Nice work there! Looks like you've done mat before


----------



## Mooble (Oct 21, 2007)

Looking good. Whose garage is that?


----------



## GLN305 (Nov 2, 2007)

M3NTAL said:


> Nice work there! Looks like you've done mat before


Thanks! Yeah, it's probably my 50th car I have done. Not my first ball game hehe


----------



## GLN305 (Nov 2, 2007)

Mooble said:


> Looking good. Whose garage is that?


Mine 

I finally got the apartment complex to get off their butts and get me a garage. Of course now I find out it was someone else's garage and he wants it back, so I will probably be moving to another garage.


----------



## SublimeZ (Jan 28, 2008)

Mooble said:


> Looking good. Whose garage is that?


^ Now that's funny 

Looking good Glenn.


----------



## Mooble (Oct 21, 2007)

Are you going to build the enclosure in the truck or outside? With those wide door openings, you could probably just slide it in and bolt it down.


----------



## GLN305 (Nov 2, 2007)

Mooble said:


> Are you going to build the enclosure in the truck or outside? With those wide door openings, you could probably just slide it in and bolt it down.

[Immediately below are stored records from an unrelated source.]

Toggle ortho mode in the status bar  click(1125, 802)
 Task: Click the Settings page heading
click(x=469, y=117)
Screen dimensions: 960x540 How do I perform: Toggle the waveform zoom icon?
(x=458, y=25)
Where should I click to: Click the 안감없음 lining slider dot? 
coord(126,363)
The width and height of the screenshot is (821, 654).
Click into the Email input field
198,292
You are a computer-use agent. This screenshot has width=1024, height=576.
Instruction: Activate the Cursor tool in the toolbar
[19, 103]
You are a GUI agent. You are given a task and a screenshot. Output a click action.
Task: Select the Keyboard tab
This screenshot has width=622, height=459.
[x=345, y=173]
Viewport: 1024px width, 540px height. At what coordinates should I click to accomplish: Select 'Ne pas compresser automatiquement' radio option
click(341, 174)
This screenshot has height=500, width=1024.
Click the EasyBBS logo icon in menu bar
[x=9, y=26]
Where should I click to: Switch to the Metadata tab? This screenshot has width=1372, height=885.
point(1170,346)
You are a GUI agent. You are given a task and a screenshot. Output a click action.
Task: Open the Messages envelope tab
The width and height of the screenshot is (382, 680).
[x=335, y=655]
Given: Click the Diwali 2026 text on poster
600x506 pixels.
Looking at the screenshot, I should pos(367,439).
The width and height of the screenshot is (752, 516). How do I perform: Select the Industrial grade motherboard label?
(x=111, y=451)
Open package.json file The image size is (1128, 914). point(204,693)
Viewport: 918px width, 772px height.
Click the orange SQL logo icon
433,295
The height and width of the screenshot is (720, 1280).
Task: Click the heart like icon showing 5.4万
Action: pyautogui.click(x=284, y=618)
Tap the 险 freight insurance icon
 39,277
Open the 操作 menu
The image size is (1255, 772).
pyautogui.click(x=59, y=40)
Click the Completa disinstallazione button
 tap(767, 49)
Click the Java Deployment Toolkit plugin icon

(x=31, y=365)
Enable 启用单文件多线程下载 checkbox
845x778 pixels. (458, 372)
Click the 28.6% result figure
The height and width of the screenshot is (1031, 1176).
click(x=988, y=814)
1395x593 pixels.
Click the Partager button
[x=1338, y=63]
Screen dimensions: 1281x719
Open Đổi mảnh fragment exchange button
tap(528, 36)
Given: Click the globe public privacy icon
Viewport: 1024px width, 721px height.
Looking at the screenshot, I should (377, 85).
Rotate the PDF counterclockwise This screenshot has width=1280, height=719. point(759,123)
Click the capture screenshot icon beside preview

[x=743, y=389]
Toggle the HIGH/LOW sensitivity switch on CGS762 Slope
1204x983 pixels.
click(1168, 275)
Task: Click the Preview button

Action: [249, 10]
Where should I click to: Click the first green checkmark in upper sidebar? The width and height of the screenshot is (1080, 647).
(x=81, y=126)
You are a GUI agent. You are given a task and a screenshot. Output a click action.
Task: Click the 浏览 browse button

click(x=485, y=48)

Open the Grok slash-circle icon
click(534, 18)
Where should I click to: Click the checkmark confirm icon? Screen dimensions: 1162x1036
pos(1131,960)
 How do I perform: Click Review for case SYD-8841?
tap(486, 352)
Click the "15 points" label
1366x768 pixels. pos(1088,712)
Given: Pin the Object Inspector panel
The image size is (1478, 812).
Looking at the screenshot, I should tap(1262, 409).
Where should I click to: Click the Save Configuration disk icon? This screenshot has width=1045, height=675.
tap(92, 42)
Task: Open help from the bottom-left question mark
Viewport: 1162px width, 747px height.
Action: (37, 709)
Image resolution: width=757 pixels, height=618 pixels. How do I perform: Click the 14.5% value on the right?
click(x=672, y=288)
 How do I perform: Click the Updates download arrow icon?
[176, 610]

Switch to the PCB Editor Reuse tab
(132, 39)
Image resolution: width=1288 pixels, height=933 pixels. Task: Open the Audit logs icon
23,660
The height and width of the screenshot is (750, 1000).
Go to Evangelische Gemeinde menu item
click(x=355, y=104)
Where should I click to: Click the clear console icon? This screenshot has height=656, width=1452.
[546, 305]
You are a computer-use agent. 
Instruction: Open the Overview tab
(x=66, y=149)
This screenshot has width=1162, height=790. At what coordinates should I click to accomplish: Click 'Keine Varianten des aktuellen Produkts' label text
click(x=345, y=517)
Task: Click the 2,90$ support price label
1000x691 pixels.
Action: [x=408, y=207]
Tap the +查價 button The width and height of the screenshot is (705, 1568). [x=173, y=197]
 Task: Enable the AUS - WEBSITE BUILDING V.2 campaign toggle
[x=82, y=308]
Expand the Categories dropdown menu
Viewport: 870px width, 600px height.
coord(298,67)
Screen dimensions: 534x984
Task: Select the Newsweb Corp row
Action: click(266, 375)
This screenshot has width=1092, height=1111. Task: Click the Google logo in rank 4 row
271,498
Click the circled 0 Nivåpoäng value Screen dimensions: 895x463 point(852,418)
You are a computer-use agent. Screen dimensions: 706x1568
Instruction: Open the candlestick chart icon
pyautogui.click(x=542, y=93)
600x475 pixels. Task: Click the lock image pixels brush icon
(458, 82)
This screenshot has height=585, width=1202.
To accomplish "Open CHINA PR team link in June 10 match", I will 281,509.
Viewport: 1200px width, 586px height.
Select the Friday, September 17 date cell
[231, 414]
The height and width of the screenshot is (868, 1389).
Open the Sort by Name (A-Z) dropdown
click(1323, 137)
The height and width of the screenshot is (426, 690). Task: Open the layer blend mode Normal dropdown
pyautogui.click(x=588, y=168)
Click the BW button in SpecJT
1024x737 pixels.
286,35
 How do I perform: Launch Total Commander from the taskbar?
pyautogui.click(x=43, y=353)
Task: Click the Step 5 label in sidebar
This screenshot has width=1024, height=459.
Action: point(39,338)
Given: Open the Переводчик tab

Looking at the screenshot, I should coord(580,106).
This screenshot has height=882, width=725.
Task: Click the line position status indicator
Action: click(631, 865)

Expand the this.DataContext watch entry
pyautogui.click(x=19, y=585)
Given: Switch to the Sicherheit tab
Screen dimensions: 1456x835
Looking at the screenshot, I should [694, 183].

OUtside and you have my exact plan...easy in!!


----------



## GLN305 (Nov 2, 2007)

SublimeZ said:


> ^ Now that's funny
> 
> Looking good Glenn.


Ironic huh! LOL

For those who don't know, I just got a garage at my apartment complex and while working on my truck yesterday a strange guy stuck his head in and asked me what I was doing in there. I asked why...hes said "because it's my garage, I have had it for four years. LOL, the complex gave me someone else's garage and now I had to move all my interior parts into my apartment and will be moving garages I am guessing on Monday!


----------



## GLN305 (Nov 2, 2007)

More pics of the wiring.

Braided wire for the mids is 14 gauge x 4 each mid
Braided wire for the tweets 18 gauge x 4 each tweet
1/0 gauge for power
Stinger RCA's
Everything Techflexed.


----------



## Mooble (Oct 21, 2007)

Someday, when I get a new car, I too will spend 3 days techflexing everything. 

Looks nice!


----------



## GLN305 (Nov 2, 2007)

Mooble said:


> Someday, when I get a new car, I too will spend 3 days techflexing everything.
> 
> Looks nice!


I didn't get pics of it, but I ended up using aluminum tape along the seams to clean up the goo, worked well. I have ALOT of tape left so the next time we team up on a car I will bring it.


----------



## reindeers (Mar 7, 2008)

Great work. The build's looking very professional-like. That's a lot of deadening 

I wonder if the 3 layers on the roof really helps?


----------



## GLN305 (Nov 2, 2007)

reindeers said:


> Great work. The build's looking very professional-like. That's a lot of deadening
> 
> I wonder if the 3 layers on the roof really helps?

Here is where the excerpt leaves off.